The reason is simple. It is costing egg producers $40 per chicken to comply with the new cage rule. It comes to $2 million for a small operation involving 50,000 chickens. A number of out-of-state producers in places such as Iowa and Ohio that have real winters in order to comply have also had to add heating. More space means chickens aren't staying warm simply from body heat.
Proponents of Proposition 2 argued that the exiting bird cages didn't lead to productive chickens and that it made them unhealthy. Yet egg production per bird skyrocketed under what was previously legal in California feeding more people at a lower cost per egg. Also diseased and sick birds are not beneficial to a farmers' bottom line and can also decimate their flocks. That didn't matter as Proposition 2 backers said chickens would be happier and healthier. Larger cages were sold as a Club Med for chickens. In reality it didn't do much to change their lot in this world which is to produce eggs for human consumption.
An average American in one form or another consumes 260 eggs a year. At the current price difference from a year ago that means a typical Californian will be paying $21.23 more a year for eggs. For a family of four that's $84.93 a year.
Now for the zinger. Eggs are the cheapest source of protein.
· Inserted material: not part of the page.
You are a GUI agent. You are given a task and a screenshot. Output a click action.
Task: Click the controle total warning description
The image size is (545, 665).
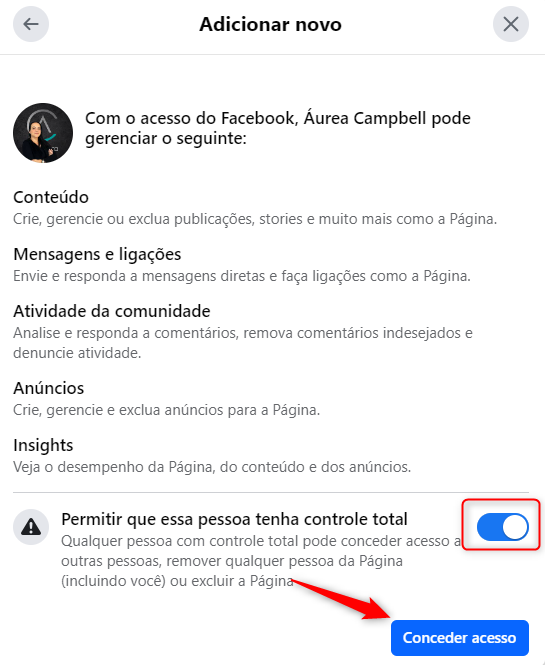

That means the poorest Californians who rely heavily on eggs for protein are being hit the hardest.
The fact the poor are taking it on the chin is nothing new when it comes to the environmental perfection movement.
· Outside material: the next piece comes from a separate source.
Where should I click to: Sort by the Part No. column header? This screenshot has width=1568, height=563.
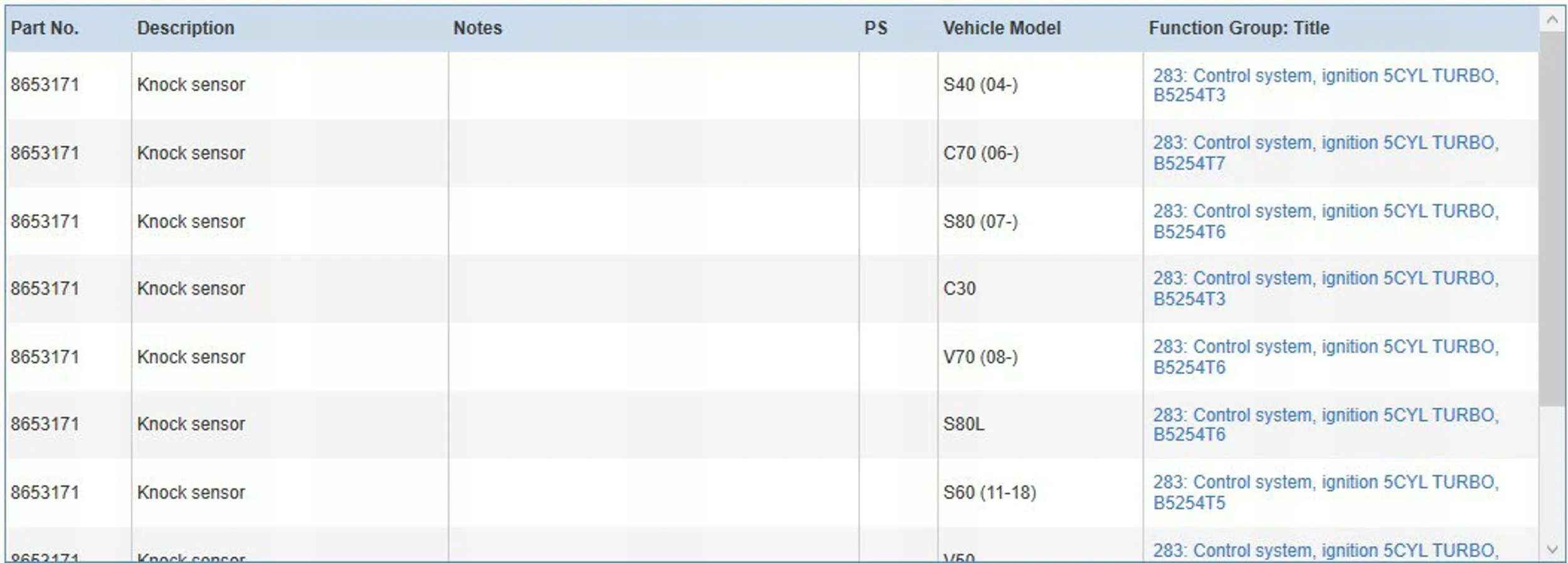tap(45, 28)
Those in the environmental perfection movement as opposed to environmental protection backers pursue goals with negligible or questionable returns regardless the cost.
Ethanol is a prime example. Now that it has been proven without a doubt it takes more energy to create ethanol which wipes out the effect of cleaner burning gas we continue to support the madness. After eliminating hefty tax subsidizes that were in place for 30 years in 2012, the government turned around and mandated that fuel blenders use a certain percentage of corn ethanol.
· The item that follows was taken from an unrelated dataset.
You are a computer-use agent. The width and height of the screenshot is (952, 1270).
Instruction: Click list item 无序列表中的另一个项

It was even better than subsidies as it forced fuel blenders to buy corn ethanol. Corn prices soared. Corn going for human consumption dropped. The price of foods using corn grain soared.
And who took the biggest hit? Poor people.
High-speed rail is being sold as a way to clean up the air in the San Joaquin Valley. The system - for all practical purposes - will primarily serve Los Angeles Basin to San Francisco Bay Area business travelers.
Not only can't the poor people of the San Joaquin Valley - think farm workers and others - afford to buy an $85 high speed rail ticket but they are subsidizing it.
The greenhouse tax on refineries and distributors that went into effect at the start of this year is expected to cost them $2 billion annually. They plan to pass that cost on to consumers. The Air Resources Board says that could ultimately add anywhere from 40 cents to $1.30 to the price of a gallon of gasoline.
The state is committing almost a third of all that money each year to high speed rail.
So when farm workers or other Valley workers that toil for minimum wages fill up their tanks to reach jobs that are often far flung they can be paying for high speed rail, another project that is dubious when it comes to environmental benefits.
Not only will it require more electricity to power high speed rail, but the cars it does take off the road are traveling at 65 mph between LA and the Bay Area which is a speed at which they burn fuel cleaner. Meanwhile the stop and go traffic in valley cities where light rail doesn't exist will continue to get worse.
The poor obviously don't matter as much as chickens, business travelers, and ethanol investors.
This column is the opinion of Dennis Wyatt and does not necessarily represent the opinion of Morris Newspaper Corp. of CA.